A trial that included patients presenting with dyspnea to a Swiss emergency department assessed health outcomes and cost of treatment associated with BNP-assisted diagnoses.31 The trial showed that, compared with no BNP test, the test reduced the median length of hospitalization (eight versus 11 days) and the mean total cost of treatment ($5,410 versus $7,264).31 These results are attributable to the test’s ability to rule out heart failure, allowing the physician to initiate treatment for an alternative diagnosis such as chronic obstructive pulmonary disease or pneumonia. According to an updated guideline from the American College of Cardiology (ACC) and the American Heart Association (AHA), BNP measurements can be useful in patients presenting in the urgent care setting when the clinical diagnosis of heart failure is uncertain.32
Nineteen studies showed that elevated BNP levels in patients with heart failure are associated with an increased risk of death or cardiovascular events.33 Pooled results from five studies showed that a BNP increase of 100 pg per mL caused a 35 percent increase in risk of death.33 BNP was the only statistically significant independent predictor of mortality in nine studies, indicating that BNP tests potentially are more useful than traditional predictors of mortality (e.g., age, ischemic etiology, left ventricular ejection fraction, NYHA classification, serum creatinine levels).33
Screening and Prevention
Because BNP tests can predict death and cardiovascular events in patients without a previous heart disease diagnosis, they are being studied as a possible tool for heart failure screening. Although BNP tests may help detect patients at high risk of overt heart failure and may prevent its progression, randomized controlled trials are needed to determine who should be tested and whether or not treating asymptomatic patients is beneficial.
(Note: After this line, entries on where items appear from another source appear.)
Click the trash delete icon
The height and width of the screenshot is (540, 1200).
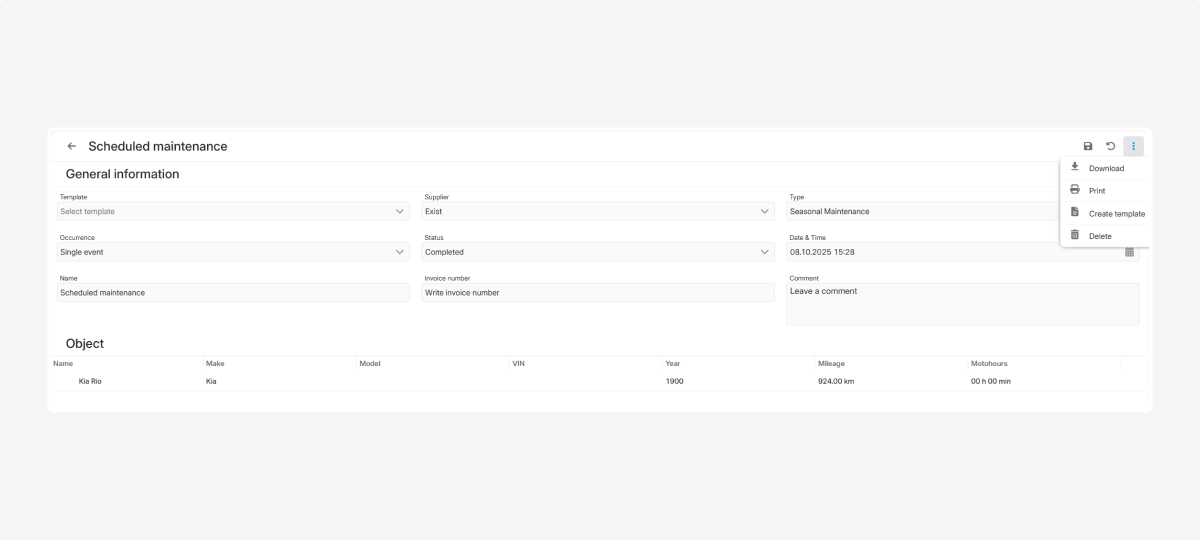[x=1075, y=235]
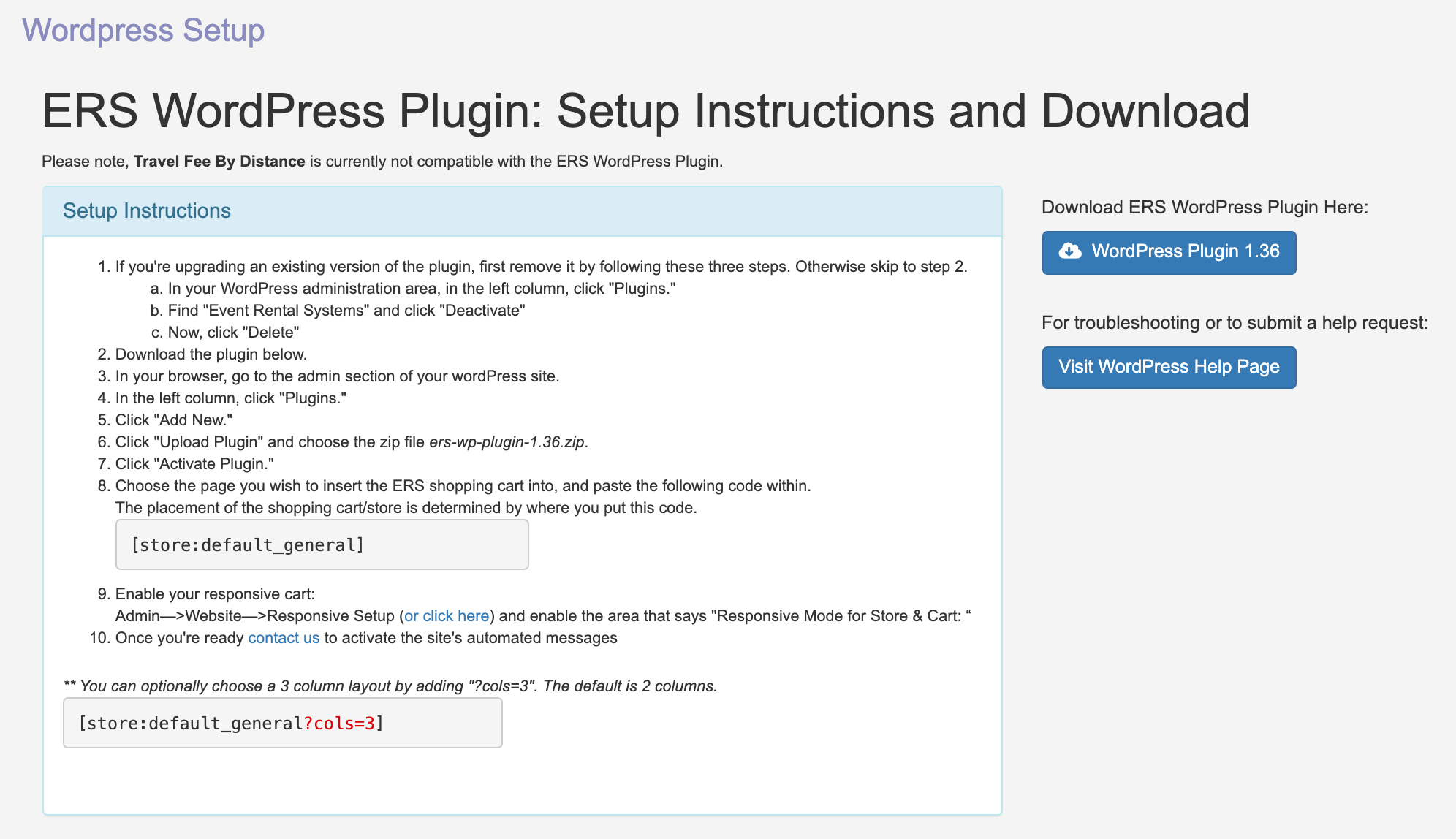Click the italic ers-wp-plugin-1.36.zip filename

(507, 442)
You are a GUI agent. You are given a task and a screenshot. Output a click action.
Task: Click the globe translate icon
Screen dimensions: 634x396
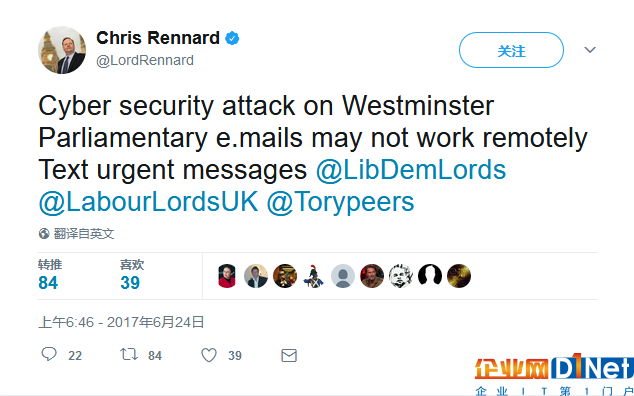pos(44,233)
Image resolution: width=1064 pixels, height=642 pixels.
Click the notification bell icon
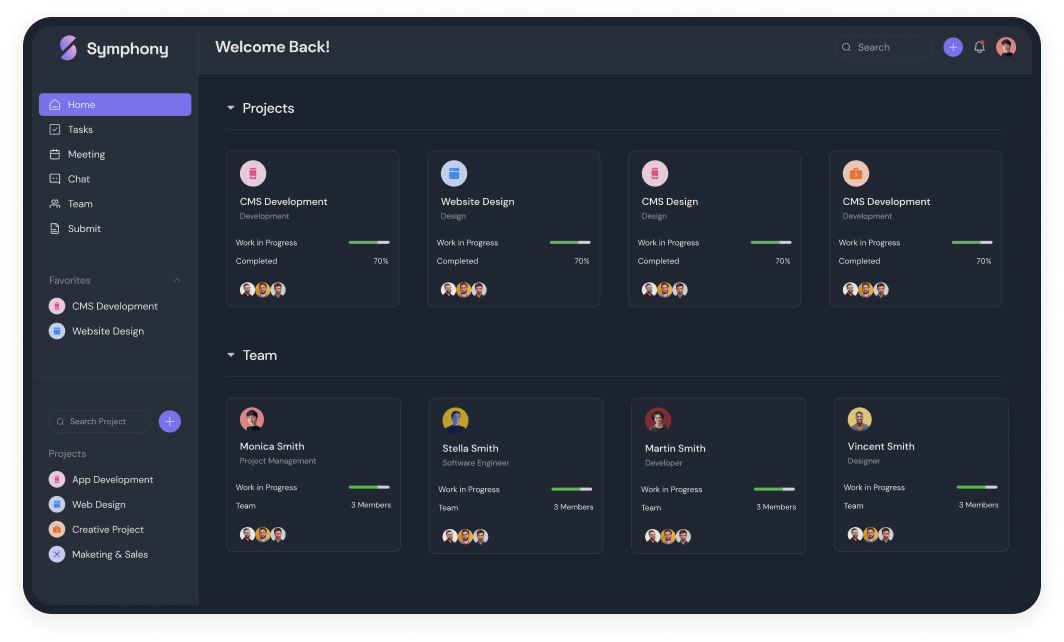[979, 47]
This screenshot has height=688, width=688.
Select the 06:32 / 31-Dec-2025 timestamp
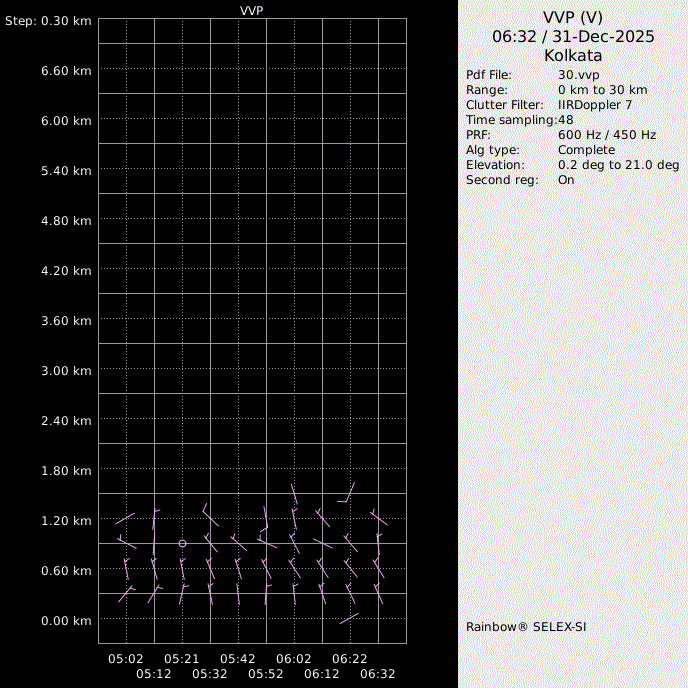click(x=573, y=36)
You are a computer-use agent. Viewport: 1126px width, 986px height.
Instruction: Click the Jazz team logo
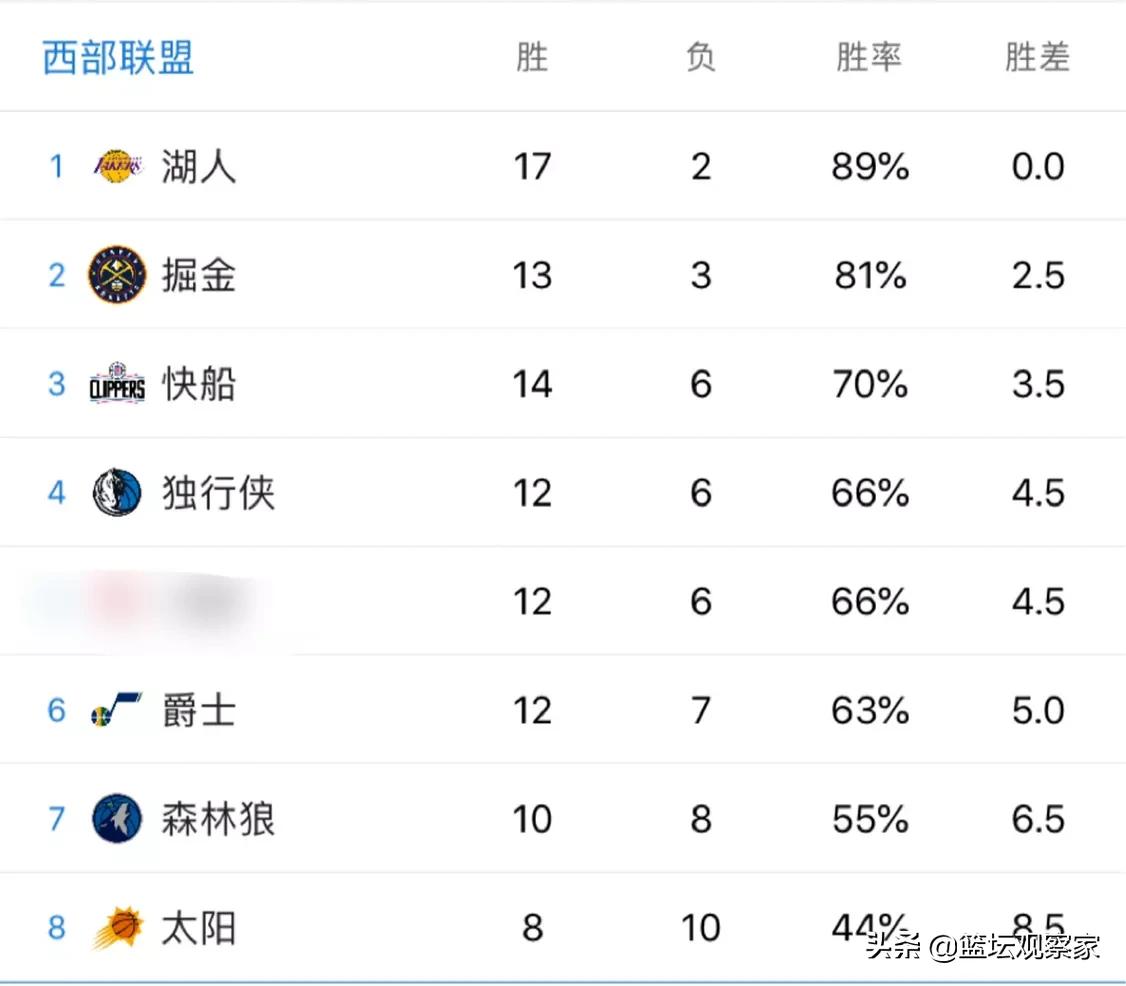pos(117,711)
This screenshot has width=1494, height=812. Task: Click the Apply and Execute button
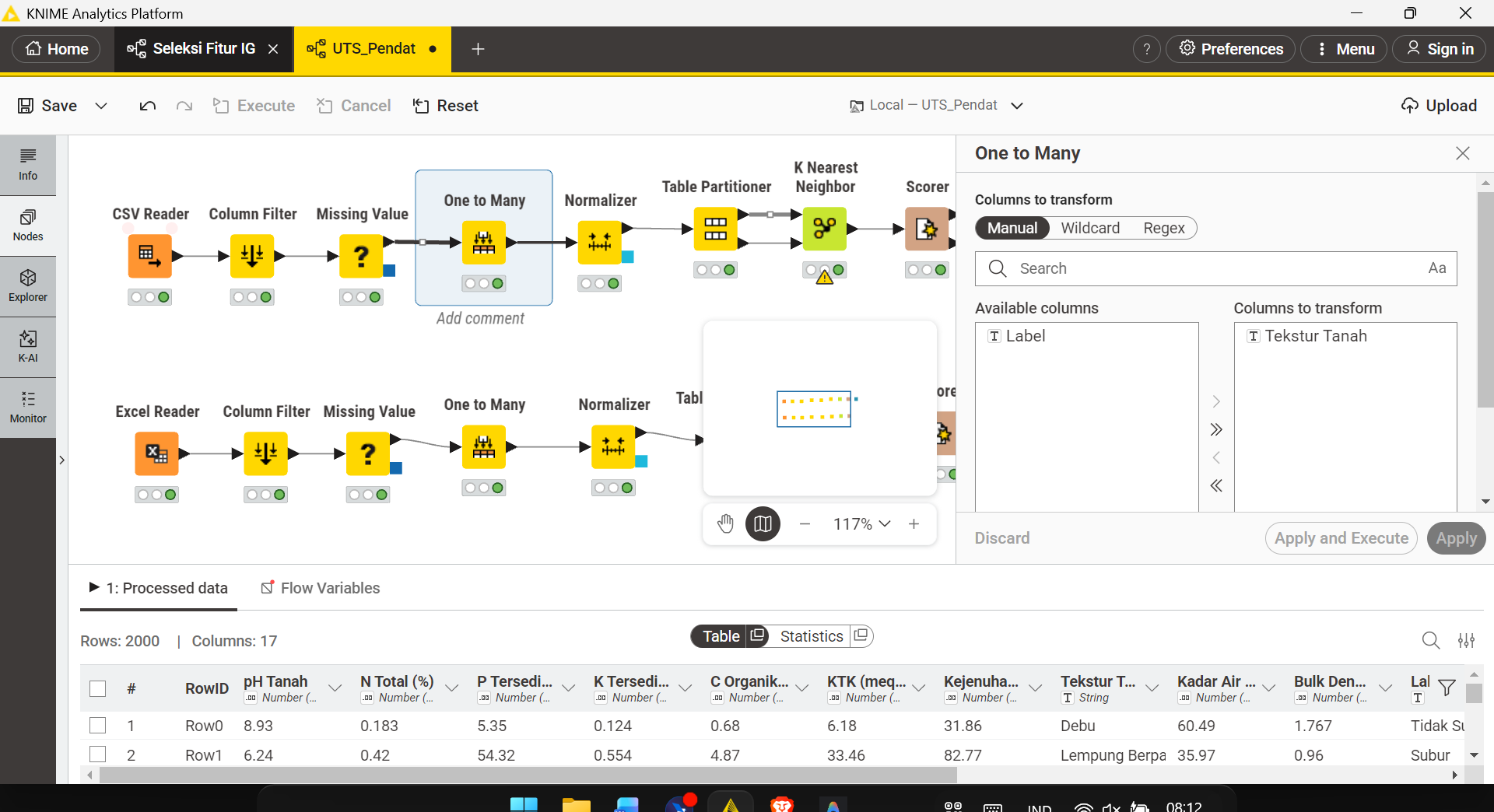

Several studies (some of which excluded persons previously diagnosed with heart failure) have measured the prognostic value of BNP in asymptomatic populations. In the two largest studies, the relative risk of death during the four to five years of follow-up approximately doubled in patients with a BNP value higher than relatively low cutoff levels (17.9 to 23.3 pg per mL [17.9 to 23.3 ng per L]).34,35
Monitoring Patients with Heart Failure
BNP measurement is a potential tool for monitoring treatment response in patients with heart failure because of the test’s ability to diagnose heart failure, predict prognosis, and correlate with more invasive clinical measures (e.g., pulmonary capillary wedge pressure).36 Prognostic studies have shown that BNP levels measured after treatment took effect were more predictive of the risk of death or further cardiovascular events than those initiated at first presentation.37,38
Ideally, randomized trials would offer definitive evidence; however, only two small trials (including 69 and 21 patients) have evaluated BNP-guided treatment.39,40 The first trial showed a nearly twofold decrease in cardiovascular events,39 and the second trial showed a decrease in BNP levels with BNP-guided treatment.40 However, according to the ACC/AHA guideline on the management of heart failure, the value of serial BNP measurements in guiding therapy for patients with heart failure is not well established.32 Larger randomized controlled trials are needed before routine BNP monitoring of heart failure can be recommended.